Allí estaba la residencia del favorito de Enrique Jekyll, de un hombre que debía heredar la cuarta parte de un millón de libras esterlinas.

Una mujer de edad, de rostro pálido y cabello blanco, abrió la puerta. Tenía mala cara, aunque suavizada por la hipocresía, pero sus modales nada dejaban que desear.

—Sí—dijo—aquí vive el Sr. Hyde, pero no está en casa.

Añadió, que había llegado por la noche, muy tarde, y que había vuelto á salir haría poco menos de una hora; nada de particular había en eso; sus costumbres eran muy poco uniformes, y estaba á menudo ausente; en prueba de ello, dijo que hacía dos meses que no lo había visto, hasta la tarde del día anterior.

—Perfectamente, deseamos ver su habitación—dijo el abogado—y como la mujer empezaba á manifestar que era imposible—Bueno es que sepáis—continuó—que el señor es el inspector Newcomen del Distrito de Scotland.

Un relámpago de siniestra alegría brilló en el rostro de la mujer. —¡Ah!—exclamó —¿tiene que habérselas con la policía? ¿Qué ha hecho?

Utterson y el inspector cambiaron una mirada.

—Parece que no es hombre muy popular—observó el inspector.—Y ahora, buena mujer, permitidnos hacer un examen minucioso de la habitación.

En toda la extensión de la casa, que estaba enteramente vacía, salvo la presencia de la vieja, Hyde sólo ocupaba dos piezas, que se hallaban adornadas con lujo y buen gusto. Un armario estaba lleno de botellas de vino, la vajilla era de plata, la mantelería elegante, de la pared colgaba un buen cuadro, regalo (supuso Utterson) de Enrique Jekyll, quien era muy inteligente en pinturas, las alfombras gruesas y de colores agradables. Pero en aquel momento había en las dos habitaciones indicios numerosos de un desorden reciente y precipitado; se veían trajes en el suelo, con los bolsillos vueltos para fuera; en el hogar un montón de ceniza gris, como si hubiesen quemado muchos papeles. De entre las cenizas, calientes aún, sacó el inspector el lomo verde de un libro talonario de vales, que había resistido á la acción del fuego; la segunda parte del bastón roto se encontró detrás de la puerta; y como esto confirmaba las sospechas, el inspector se regocijó de ello. Una visita al Banco, en donde el asesino tenía un crédito de varios miles de libras, completó su satisfacción.
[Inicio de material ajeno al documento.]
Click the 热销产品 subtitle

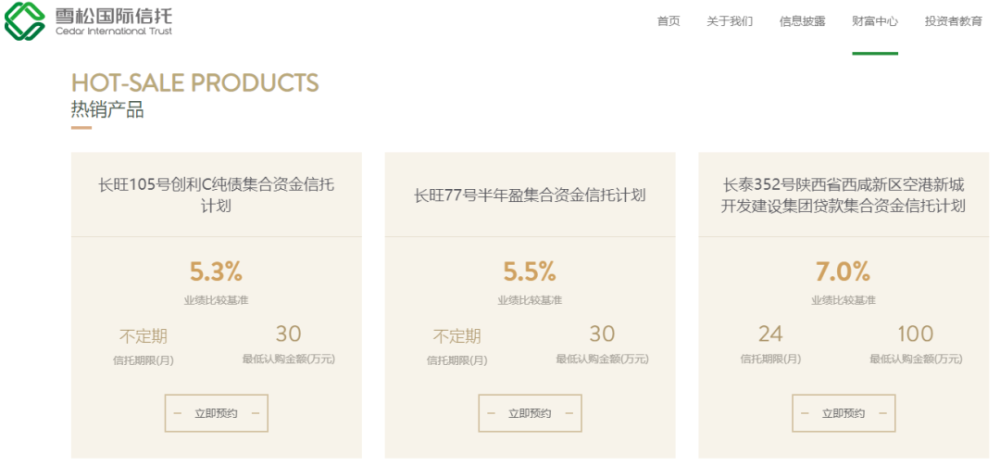(107, 110)
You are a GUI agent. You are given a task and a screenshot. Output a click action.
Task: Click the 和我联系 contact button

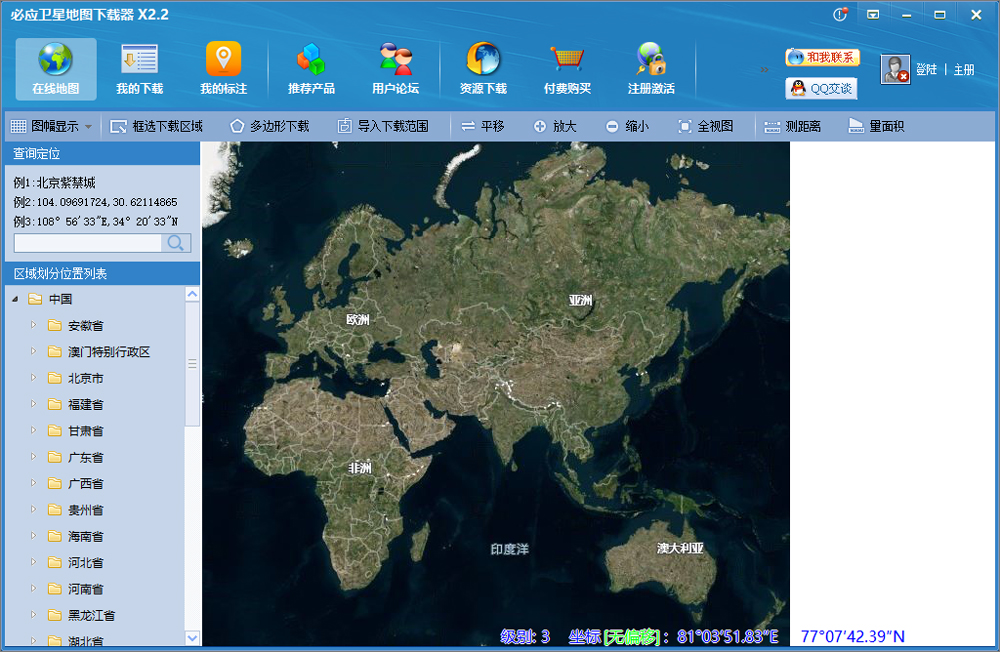[822, 58]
—Podéis estar seguro, caballero—dijo el inspector á Utterson—de que caerá en mi poder. Es preciso que haya perdido la cabeza, pues de otro modo jamás hubiera dejado aquí el trozo del bastón roto, ni el pedazo del libro talonario. No tenemos más que esperarlo en el Banco, y mandar publicar los anuncios con su filiación.
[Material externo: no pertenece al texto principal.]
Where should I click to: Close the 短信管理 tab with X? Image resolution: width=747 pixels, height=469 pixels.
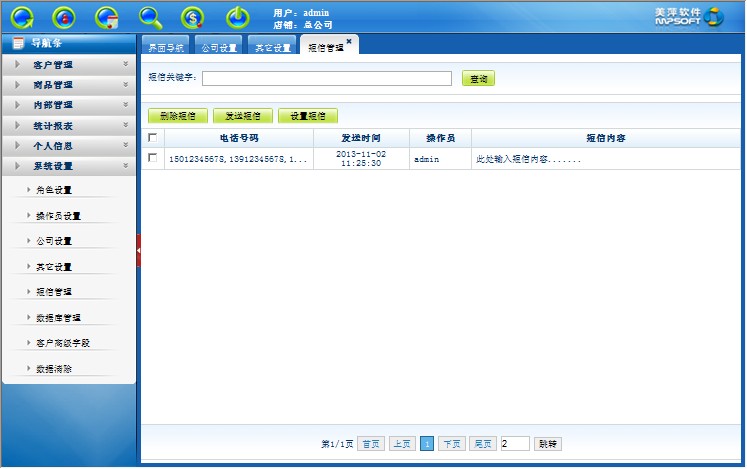[349, 41]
Sin embargo, esas señas no eran fáciles de dar, pues el Sr. Hyde tenía pocas intimidades; el amo de la criada sólo le había visto dos veces; no se tenía ninguna noticia respecto de su familia; jamás había sido fotografiado; y aquellas personas que pudieron describirlo, no estuvieron conformes en muchos puntos, como acostumbra suceder comunmente con los observadores inexpertos. Sólo convenían en una cosa, en esa idea vaga de una deformidad difícil de describir, que había llamado la atención de cuantos lo habían visto.